- [Document text]
────────────────

After thoroughly enjoying his graduate studies and falling in love with the concepts around construction management, Nicholas got heavily involved with the work done by the CIC.
“One of the things that I did at my job was developing this proposal to get financing from our government for something called the Design Quality Indicator. I managed the whole process, from getting financing from government through to helping to assemble our professional team, which is all very high profile famous and semi-famous architects and designers in Britain. We developed this system, which we launched online, and it’s actually been licensed in the U.S. by a Chicago business. It’s bizarre.”
After this enormous project Nicholas started to realize two critical things about the work he was doing. One, he wasn’t doing construction management, which is where his heart was and two, the world of non-profit lobby groups doesn’t exactly pay very well. A change was in order.

────────────────

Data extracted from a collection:
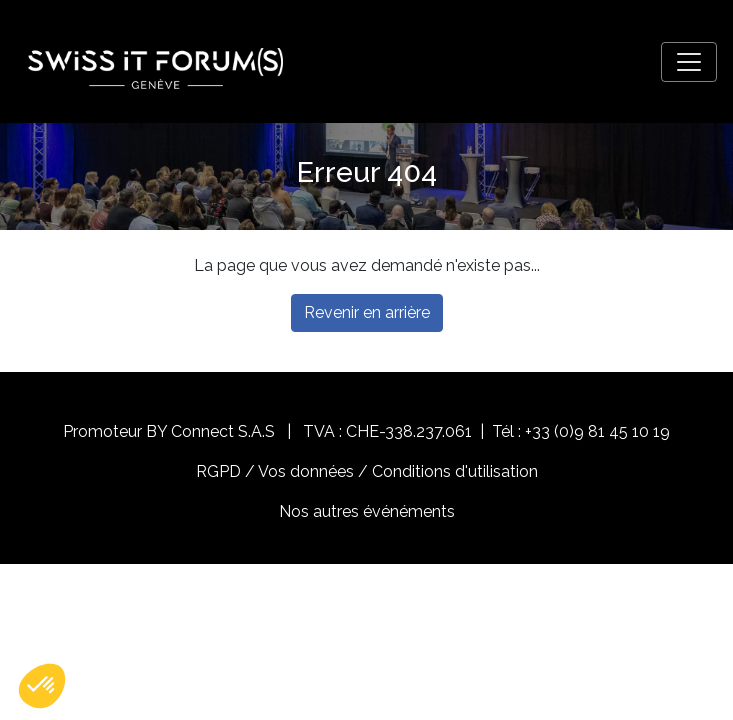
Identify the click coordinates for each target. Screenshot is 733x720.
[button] (42, 686)
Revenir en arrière (367, 312)
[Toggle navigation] (689, 62)
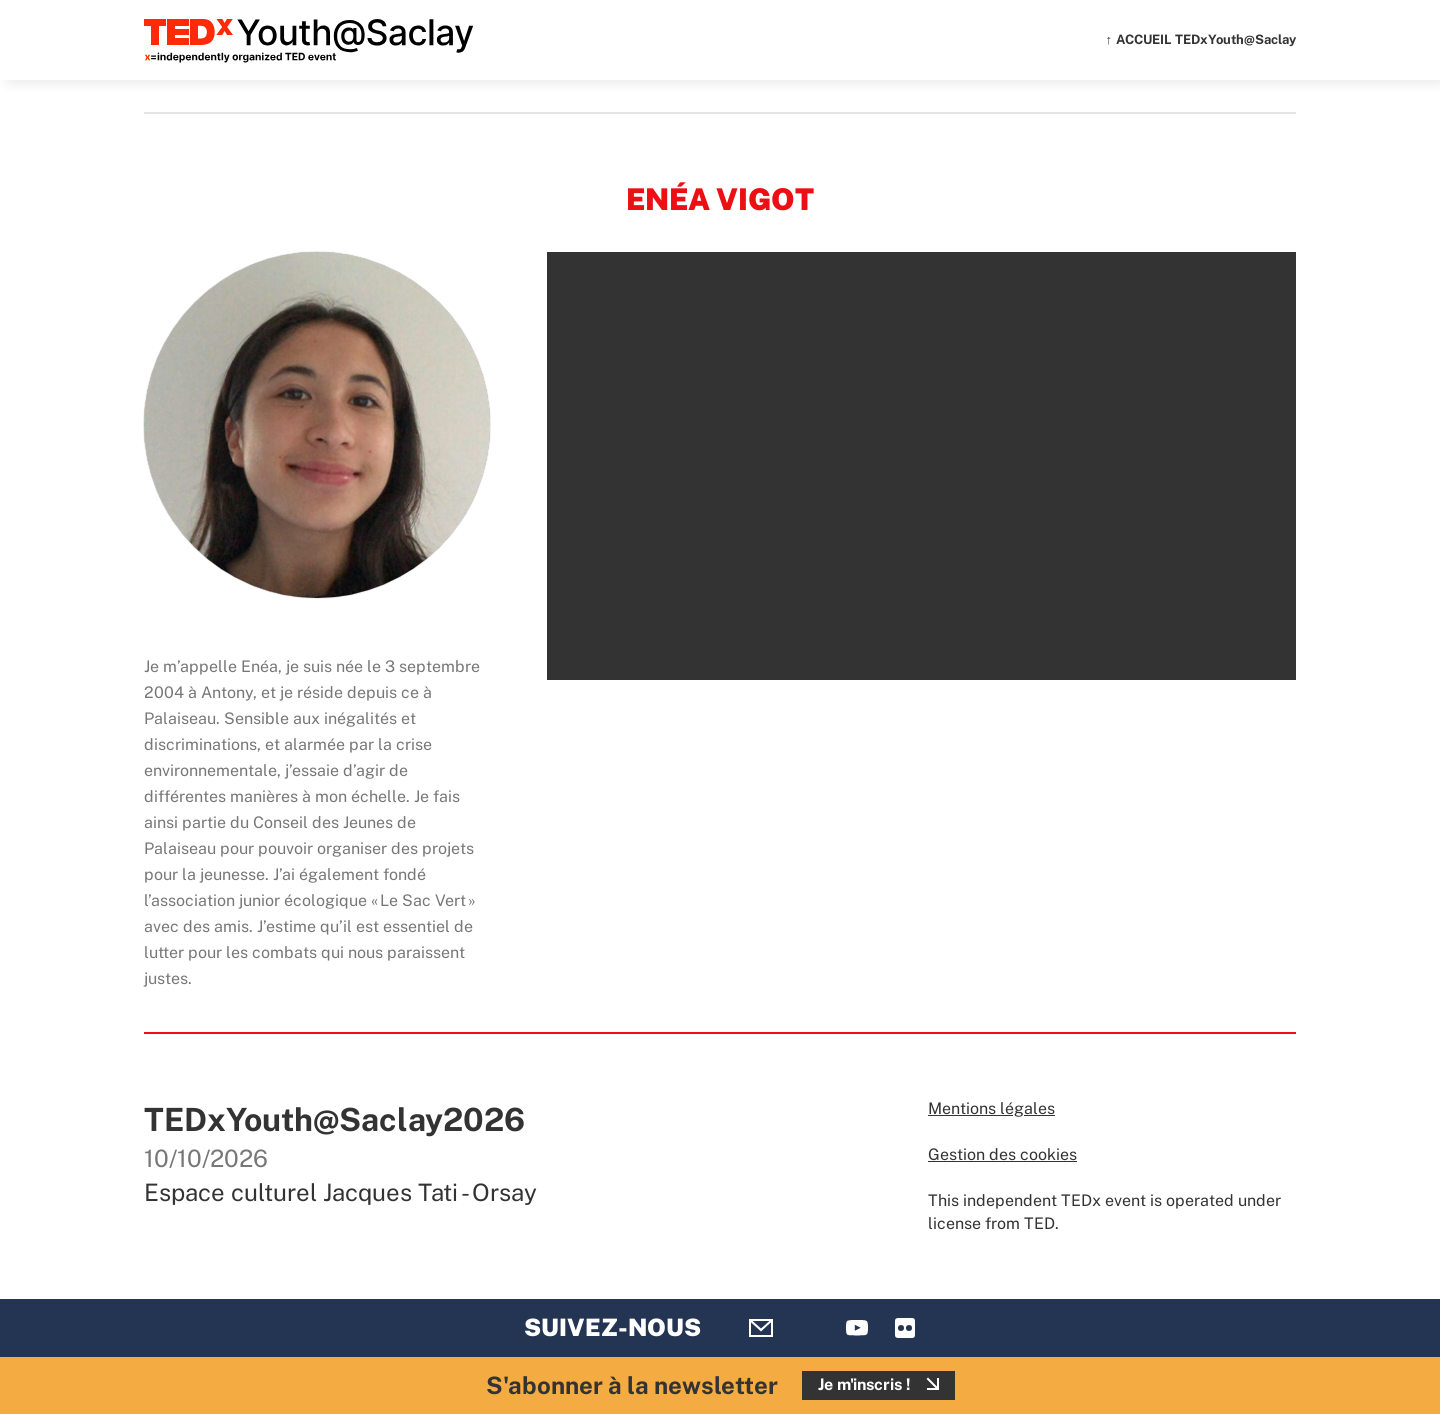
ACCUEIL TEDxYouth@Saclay (1206, 39)
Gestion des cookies (1002, 1154)
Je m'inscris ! (864, 1384)
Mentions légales (991, 1108)
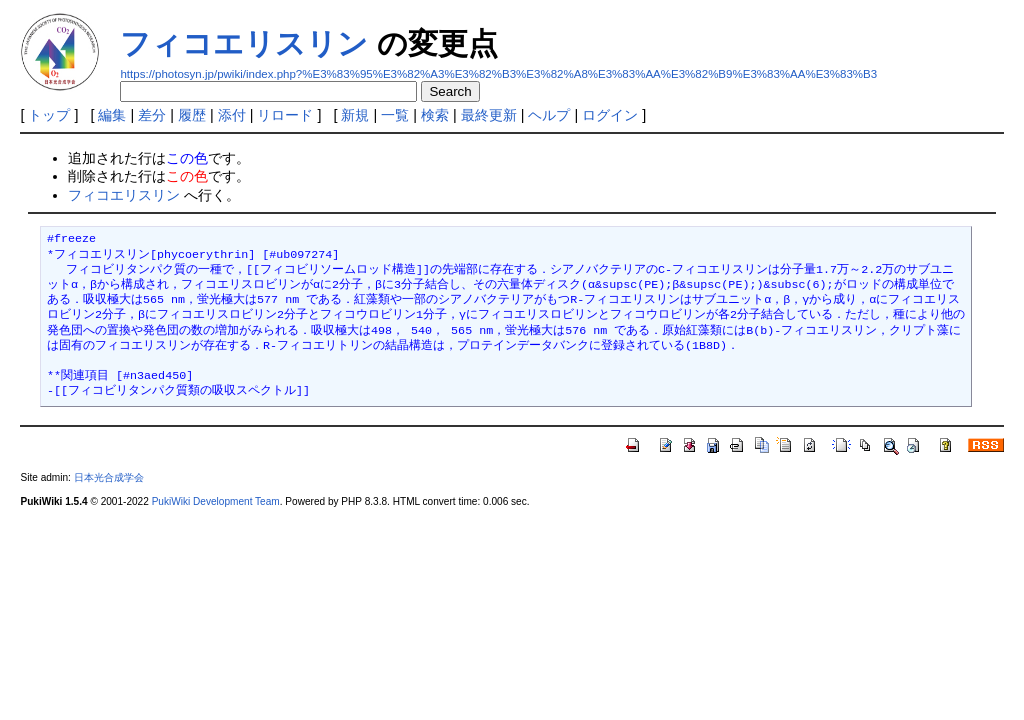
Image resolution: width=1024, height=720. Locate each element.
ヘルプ (549, 115)
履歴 (192, 115)
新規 (355, 115)
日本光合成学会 (109, 477)
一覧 (395, 115)
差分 (152, 115)
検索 (435, 115)
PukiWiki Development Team (216, 501)
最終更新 (489, 115)
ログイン (610, 115)
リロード (285, 115)
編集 (112, 115)
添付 (232, 115)
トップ (49, 115)
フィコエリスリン (244, 43)
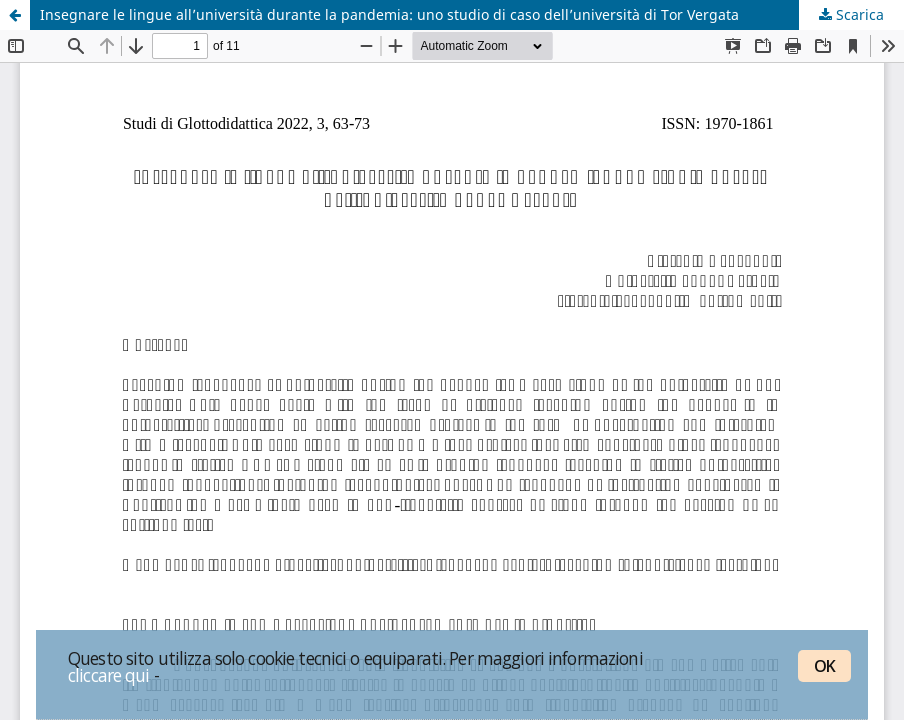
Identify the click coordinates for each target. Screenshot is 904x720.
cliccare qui (109, 675)
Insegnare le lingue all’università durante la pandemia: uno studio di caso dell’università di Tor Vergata (389, 14)
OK (824, 666)
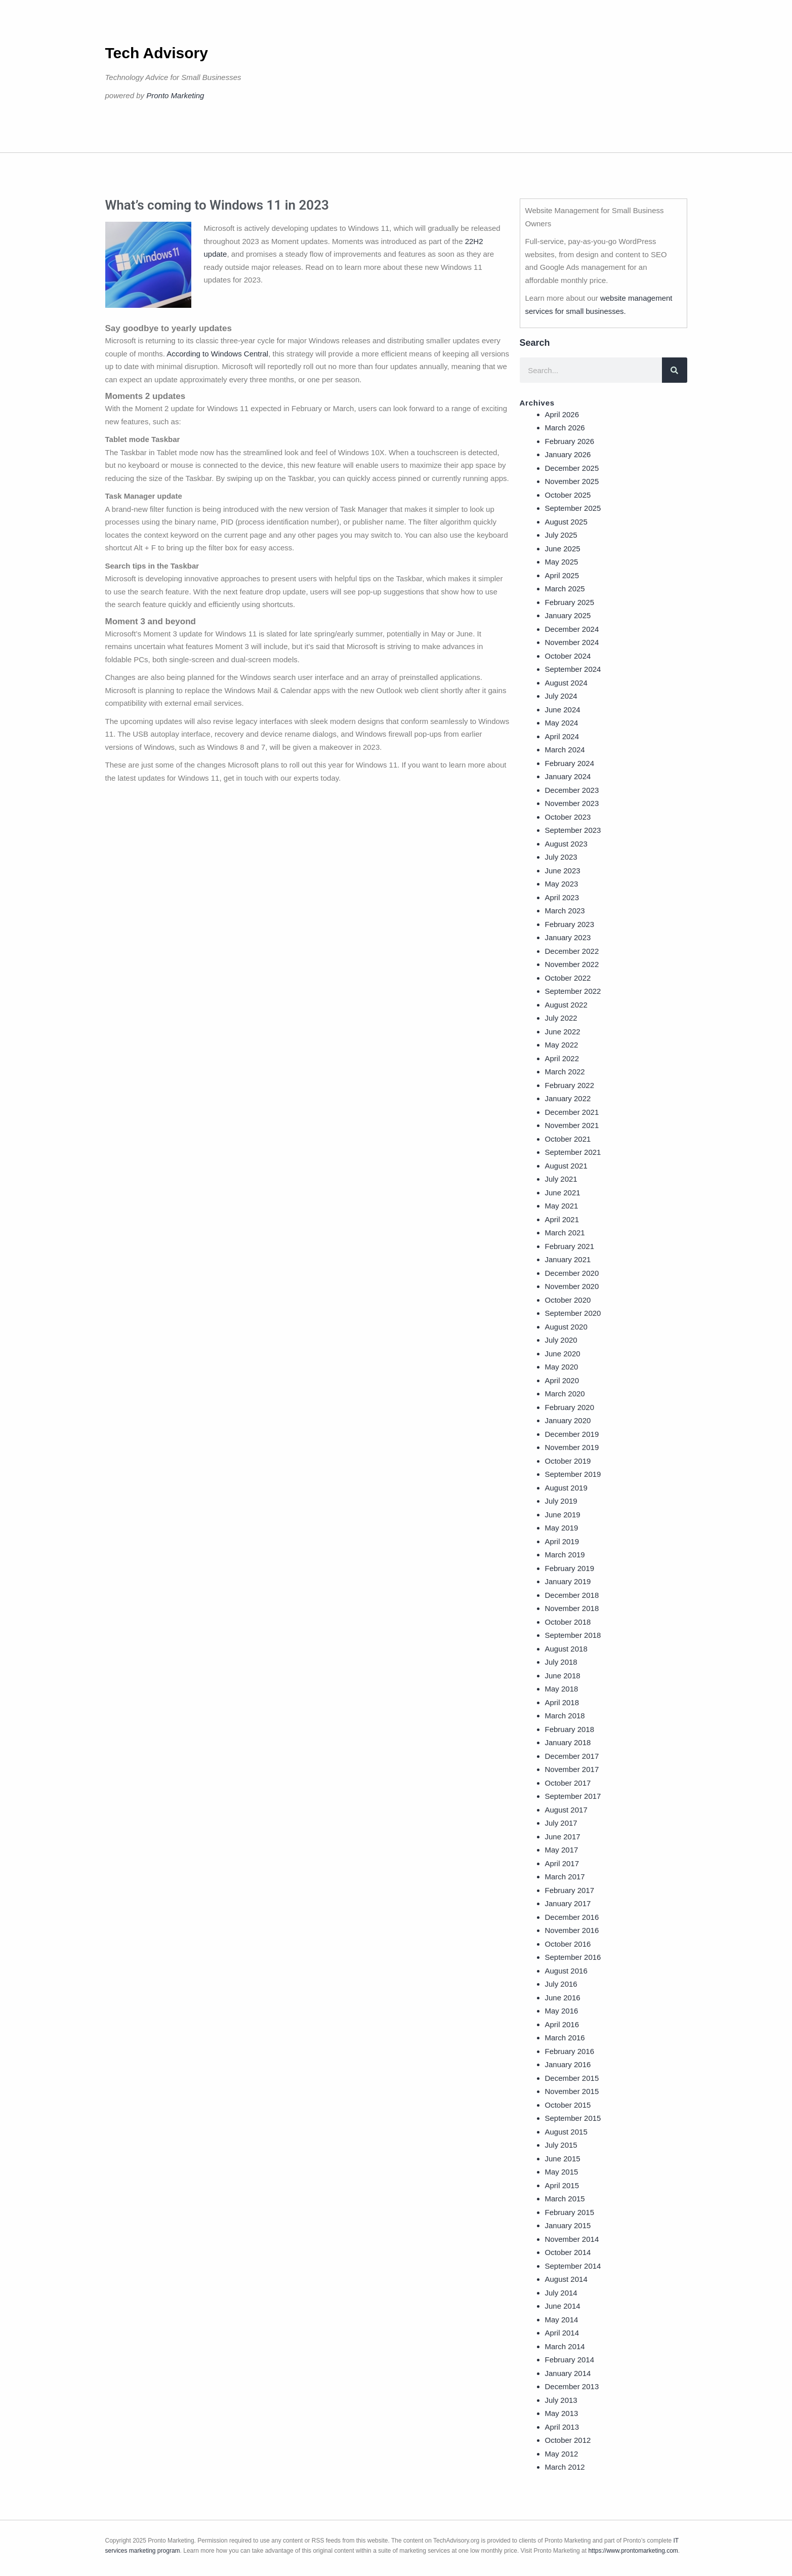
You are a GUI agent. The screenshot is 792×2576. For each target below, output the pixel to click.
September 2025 (573, 508)
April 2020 (562, 1380)
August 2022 (566, 1004)
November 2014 (572, 2239)
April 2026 (562, 414)
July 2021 (561, 1179)
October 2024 (568, 656)
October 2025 (568, 495)
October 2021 (568, 1139)
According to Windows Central (217, 353)
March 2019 (565, 1554)
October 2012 (568, 2440)
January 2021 (568, 1259)
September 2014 (573, 2266)
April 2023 (562, 897)
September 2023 (573, 830)
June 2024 (562, 709)
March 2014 (565, 2346)
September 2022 (573, 991)
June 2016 (562, 1997)
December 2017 (572, 1756)
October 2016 (568, 1944)
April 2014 (562, 2332)
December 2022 (572, 951)
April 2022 (562, 1058)
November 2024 (572, 642)
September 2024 (573, 669)
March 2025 (565, 588)
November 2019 (572, 1447)
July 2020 (561, 1340)
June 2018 (562, 1675)
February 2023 (570, 924)
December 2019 (572, 1434)
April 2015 (562, 2185)
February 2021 (570, 1246)
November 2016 (572, 1930)
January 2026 (568, 454)
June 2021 (562, 1192)
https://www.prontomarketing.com (633, 2550)
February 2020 (570, 1407)
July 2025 (561, 535)
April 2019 (562, 1541)
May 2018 (561, 1688)
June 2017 (562, 1836)
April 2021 (562, 1219)
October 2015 (568, 2105)
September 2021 (573, 1152)
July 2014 (561, 2292)
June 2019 (562, 1514)
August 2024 (566, 682)
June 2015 (562, 2158)
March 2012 (565, 2467)
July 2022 (561, 1018)
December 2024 (572, 629)
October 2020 (568, 1300)
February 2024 (570, 763)
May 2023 (561, 883)
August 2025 (566, 521)
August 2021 (566, 1165)
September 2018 (573, 1635)
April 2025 (562, 575)
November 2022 (572, 964)
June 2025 (562, 548)
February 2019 (570, 1568)
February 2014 (570, 2359)
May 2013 (561, 2413)
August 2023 (566, 843)
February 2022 (570, 1085)
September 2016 (573, 1957)
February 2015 (570, 2212)
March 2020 (565, 1393)
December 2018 (572, 1595)
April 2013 (562, 2427)
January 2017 (568, 1903)
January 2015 (568, 2225)
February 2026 (570, 441)
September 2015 (573, 2118)
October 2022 (568, 978)
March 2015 (565, 2198)
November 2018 (572, 1608)
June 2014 (562, 2306)
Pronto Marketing (175, 95)
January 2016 (568, 2064)
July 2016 (561, 1984)
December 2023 (572, 790)
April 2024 (562, 736)
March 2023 (565, 910)
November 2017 (572, 1769)
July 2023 (561, 857)
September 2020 (573, 1313)
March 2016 (565, 2037)
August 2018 (566, 1648)
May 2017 (561, 1849)
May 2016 (561, 2010)
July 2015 (561, 2145)
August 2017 (566, 1809)
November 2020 (572, 1286)
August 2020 (566, 1326)
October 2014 (568, 2252)
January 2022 (568, 1098)
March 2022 (565, 1071)
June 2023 (562, 870)
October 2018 (568, 1622)
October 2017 (568, 1783)
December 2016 (572, 1917)
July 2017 (561, 1823)
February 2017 (570, 1890)
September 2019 (573, 1474)
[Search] (674, 370)
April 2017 (562, 1863)
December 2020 (572, 1273)
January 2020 (568, 1420)
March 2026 (565, 427)
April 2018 (562, 1702)
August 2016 (566, 1970)
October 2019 (568, 1461)
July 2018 (561, 1662)
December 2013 (572, 2386)
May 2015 (561, 2171)
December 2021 (572, 1112)
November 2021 (572, 1125)
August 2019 (566, 1487)
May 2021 (561, 1205)
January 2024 (568, 776)
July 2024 (561, 696)
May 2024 (561, 722)
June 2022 (562, 1031)
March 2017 (565, 1876)
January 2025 (568, 615)
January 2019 (568, 1581)
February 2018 (570, 1729)
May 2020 (561, 1366)
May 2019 (561, 1527)
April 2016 (562, 2024)
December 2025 (572, 468)
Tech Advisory (156, 53)
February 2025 (570, 602)
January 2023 (568, 937)
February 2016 (570, 2051)
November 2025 (572, 481)
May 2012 (561, 2453)
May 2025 (561, 561)
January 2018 (568, 1742)
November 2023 (572, 803)
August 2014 (566, 2279)
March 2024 (565, 749)
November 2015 (572, 2091)
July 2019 (561, 1501)
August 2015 (566, 2131)
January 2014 (568, 2373)
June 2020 (562, 1353)
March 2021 (565, 1232)
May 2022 (561, 1044)
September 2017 (573, 1796)
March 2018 (565, 1715)
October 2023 (568, 817)
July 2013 (561, 2400)
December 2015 (572, 2078)
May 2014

────────────────

- [Exercise objective]
Can you update the passage about Nicholas, rewriting everything from "After this enormous" down to "was in order." with "enormous" changed to "massive"?

- [Answer to this task]
After this massive project Nicholas started to realize two critical things about the work he was doing. One, he wasn’t doing construction management, which is where his heart was and two, the world of non-profit lobby groups doesn’t exactly pay very well. A change was in order.